На Канатчикову дачу…»[1]

Однако не все современники футуристов были готовы упечь скандальных молодых литераторов в сумасшедший дом. В текстах, представленных в нашем сборнике, вопрос о сумасшествии и творчестве разрешался по-разному. Строгий психиатр Евгений Петрович Радин (1872–1939) анализировал с точки зрения психопатологии не только личность футуристов, но и их художественный мир. Тем не менее, как настоящий представитель цеха психиатров, после самоубийства поэта-футуриста Игнатьева[2] Радин предлагал футуристов лечить. Критик Александр Карлович Закржевский (1886–1916), напротив, считал, что безумие футуристов чисто поэтическое, не выходящее за рамки литературных деклараций и часто даже позерское, формалистское. Это однако не помешало ему положительно отозваться об искренних проблесках «над-сознательного» в футуристской поэзии и освободительном потенциале футуризма. Николай Викторович Вавулин (1881-?) предлагал расширить рамки «нормальности» и прямо говорил, что многие «высшие» безумцы куда прогрессивнее обычных здоровых людей. Вавулин также обращался к теме тюремщика-психиатра, опасного соперника талантливого безумца, антагониста психиатрической драмы. Эта тема спустя всего лишь пару десятилетий разовьется в полноценный психологический триллер, например, в фильмах Фрица Ланга о докторе Мабузе или «Кабинете доктора Калигари» Роберта Вине.

Психиатрия и литература занимались почти одним и тем же – изучали человеческую душу и ее связь с реальностью – но использовали для этого разные инструменты и преследовали разные цели. Зигмунд Фрейд признавался, что всегда следовал за литературой: именно художники слова раньше других подметили те чертежи, по которым строится наша психика. Сложно определить, кому мы более обязаны термином «эдипов комплекс»: Фрейду или Софоклу, но у античного трагика двадцать пять веков форы.

Тем не менее, и литература, и психиатрия как наука столкнулись с воздействием третьей силы, без которой не обходится жизнь, – с норматизирующим воздействием общества и государства, которые всегда лучше отдельных индивидов знают, о чем необходимо писать и говорить, как себя вести, какие темы поднимать и как выглядеть.
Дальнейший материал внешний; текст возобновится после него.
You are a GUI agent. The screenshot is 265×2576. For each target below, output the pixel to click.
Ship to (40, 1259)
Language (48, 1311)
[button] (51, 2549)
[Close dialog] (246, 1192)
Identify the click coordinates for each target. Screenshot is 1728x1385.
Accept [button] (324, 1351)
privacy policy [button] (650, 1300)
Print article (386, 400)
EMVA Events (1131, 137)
Институт психиатрии как клиники, по словам М. Фуко, появился в XVIII веке – как раз тогда, когда возникла потребность в новых рабочих руках – и в безумцы оказались записаны все, кто так или иначе возмущал общественный покой: среди симптомов сумасшествия были «вольнодумство, «дурное поведение», «отсутствие всякого религиозного чувства», «отказ ходить к мессе»[3]. С эпохой Просвещения противоречие между требованием безусловной интеллектуальной свободы индивида и попытками государства контролировать своих подданных стало одним из важнейших в философии.

Безумие романтическое

Поэты чувствовали на себе недобрый взгляд почтенных массовых читателей – неслучайно главным врагом ранних романтиков стали не черти и демоны, которых, если верить Гофману, Шамиссо и Гёте, часто по неосторожности призывали немецкие студенты, а вездесущий добряк-филистер – самый обычный здравомыслящий человек, который не видит никаких духов и чертей, тот, кого современные психиатры назвали бы абсолютно психически нормальным.

Проект романтиков был сконцентрирован на обновлении истрепавшегося языка классической литературы – и в этом смысле они были предтечами поэтов-новаторов начала XX века. Как и футуристы, они сталкивались с недоумением современников и выстроили целую концепцию поэтического «провидчества», которое выделяло поэта среди простых смертных. Классическое «школьное» стихотворение Лермонтова «В полдневный жар в долине Дагестана» – пример такого галлюцинаторного ясновидения: умирающий герой видит «вечерний пир в родимой стороне», а его возлюбленная в тот же момент – «знакомый труп» посреди чужой пустыни.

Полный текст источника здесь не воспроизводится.